The 9 Foods Never to Eat
I like butter. I despise "oleo" or margarine. I have always been very leery of 'healthy' vegetable oils, because for one, they are highly refined concoctions of vegetables and much of the good stuff is refined out. I strain my bacon grease and us a small amount to fry with or I use olive oil and occasionally, peanut oil.

It is so hard to eat healthy these days and becoming a 'trendy' vegetarian/vegan does not help one get healthy. It only makes it even more complicated and offers even less alternatives. We all eat too much soy and the soy we eat is very modified from the original plant and we don't eat it the same way the orientals do. Ours is not fermented first and we suffer from the effects of many things in the plant that the people who eat the most of it don't because of this fact.


January 31, 2013
The 9 Foods Never to Eat
Whether they're chock-full of trans fat, or processed beyond recognition, these staples may be sabotaging your health. Ditch them from your diet now, says Clean Plates founder Jared Koch.

Canned tomatoes
The red veggie is known as the best source of lycopene, an essential nutrient, but beware of the canned variety. All canned food contains the harmful chemical BPA, but it's especially concerning in tomatoes, whose acidity causes the BPA to cling on. "It's not the tomatoes that are bad," says Koch. "It's the way they're stored." If fresh isn't an option, look for tomatoes in glass jars or BPA-free cardboard containers.

Deli meats
Rethink tomorrow's low-calorie turkey and cheese sandwich. Salami, ham, roast beef and other deli meats are poor quality, packed with sodium, made from animals raised on hormones and antibiotics, and filled with nitrates. They may also contain chemical flavoring and dyes, so opt for fresh meat - like roast turkey or chicken - or wild-caught tuna-fish salad in your lunchbox.

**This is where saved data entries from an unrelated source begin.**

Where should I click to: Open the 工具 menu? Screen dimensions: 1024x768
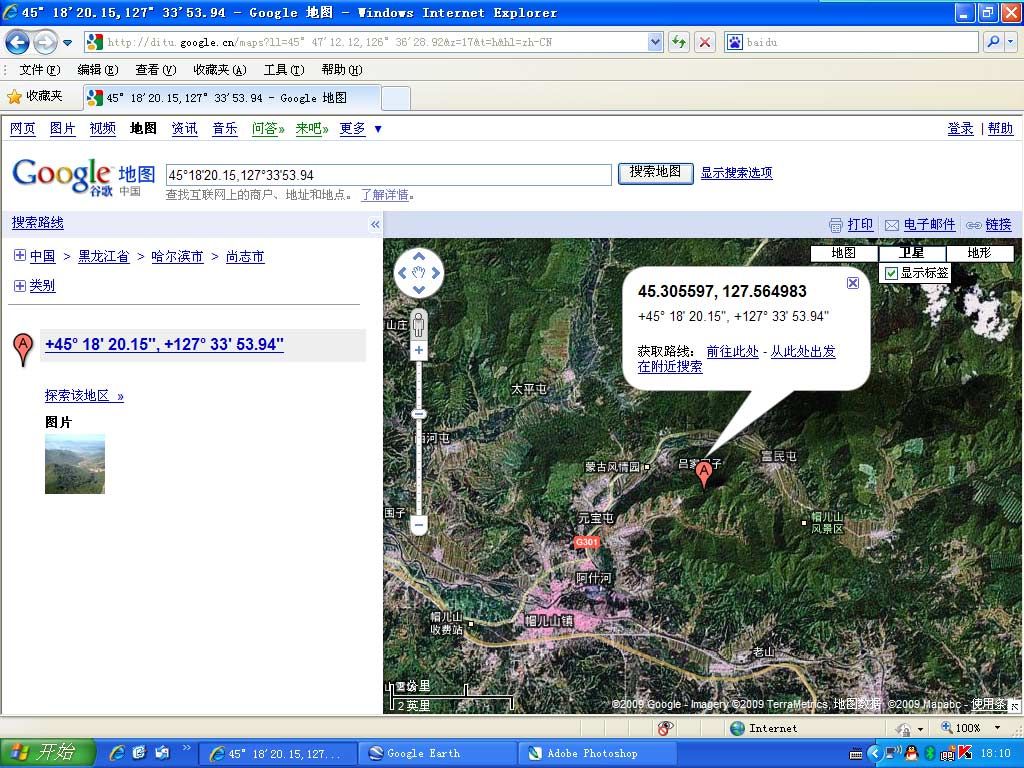click(x=283, y=70)
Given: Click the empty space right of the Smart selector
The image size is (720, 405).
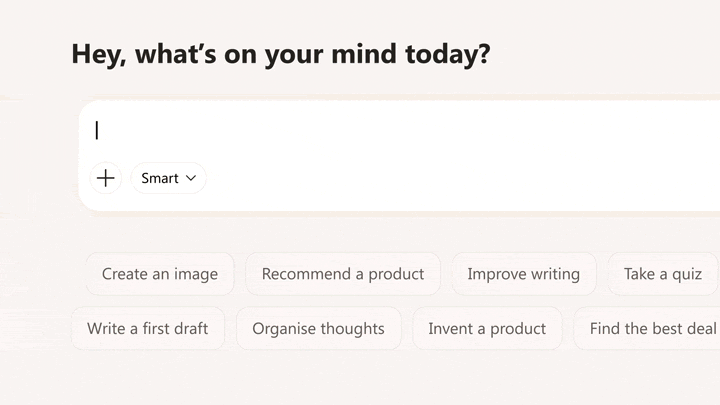Looking at the screenshot, I should coord(450,178).
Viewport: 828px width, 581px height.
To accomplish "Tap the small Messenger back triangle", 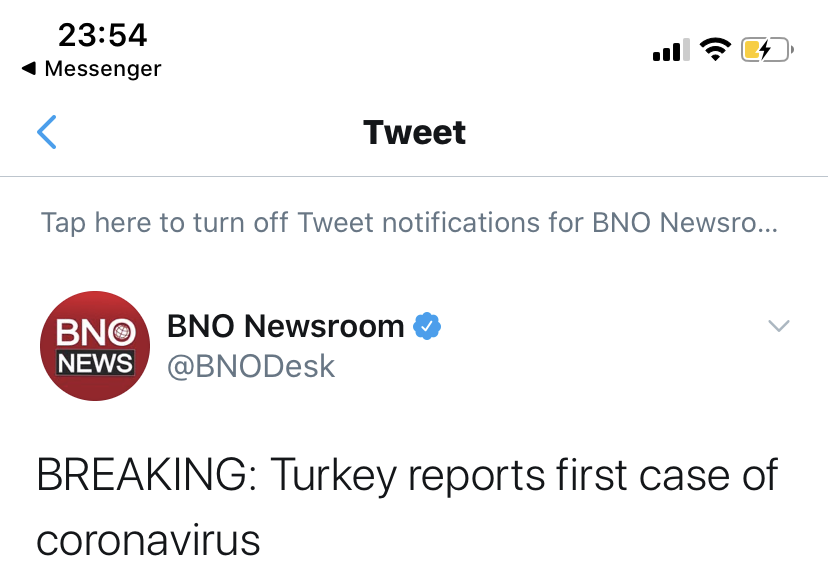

Unlike butter, which is made from animal products, margarine is created from vegetable oil. Its manufacturing process fills the spreadable stuff with trans fat, which increases inflammation by damaging the cells lining your blood vessels, upping your risk for cardiovascular disease, cancer, degenerative diseases, weight gain, and too-high bad cholesterol. "In my mind, it's one of the worst foods in the food supply," says Koch. "There's a common myth that healthy eating is equated with being vegetarian, and that's not necessarily true."

Vegetable oils
"You want your ratio of omega-6 fatty acids to omega-3 fatty acids to be about one-to-one," says Koch. "It's closer to 15-to-one in the American population." Today's highly refined vegetable oils, most often found in baked goods, are very high in omega-6 fatty acids, and are largely responsible for that unhealthy proportion. A lack of balance can lead to inflammation, so choose oils high in omega-3 fatty acids instead, like coconut, grapeseed and olive.

Microwave popcorn
Before you sit down for family movie night, pop a bowl of kernels on the stove, not in the microwave. The bag's liner contains PFOA, a proven toxicant and carcinogen in animals. When microwaved, PFOA clings on to popcorn, and preliminary human studies have linked the chemical to infertility, liver and testicular cancer.

Non-organic potatoes
It's unrealistic to purchase everything organic, but if you can swing buying a few foods that way, make spuds one of them. Although you're not told to eat organic potatoes after often as you are say, apples, it's just as important. "They're heavily sprayed and they're root vegetables, so they take up a lot of the pesticides and fungicides," says Koch. "They've been shown to have a high concentration of everything."

Table salt
No, a little salt sprinkled on your dinner won't do much harm, but when you choose table salt, you're missing out on healthy minerals found in sea, Himalayan and crystal salt. "Table salt is a refined product, so there aren't any nutrients in it," says Koch. "Our bodies need a lot of those trace minerals." Swapping in high-quality salt is an easy change to make, and from a cooking standpoint, significantly increases foods' flavor.

Soy protein isolate
There are two types of soy: whole soy - found in protein-packed edamame and soy nuts - and soy protein isolate, which is which is the highly refined, nutrient-stripped product found in foods like tofu, soy "meats" such as tofurkey, and soy milk. With soy consumption already unhealthily high in America, it's best to choose alternatives like coconut or almond milk and tempeh.

Artificial sweeteners
If you can't find it in nature, it's probably better to avoid it, which is why a half-teaspoon of sugar in your coffee, a dash of honey, or stevia are better options than a packet of Splenda. "Artificial sweeteners are so much sweeter - sometimes 200 times more so than table sugar - so the brain starts to crave sweeter foods," says Koch. Research is still out on whether artificial sweeteners, many of which contain aspartame, cause cancer and neurological programs, but science has confirmed that they spur weight gain and increase appetite.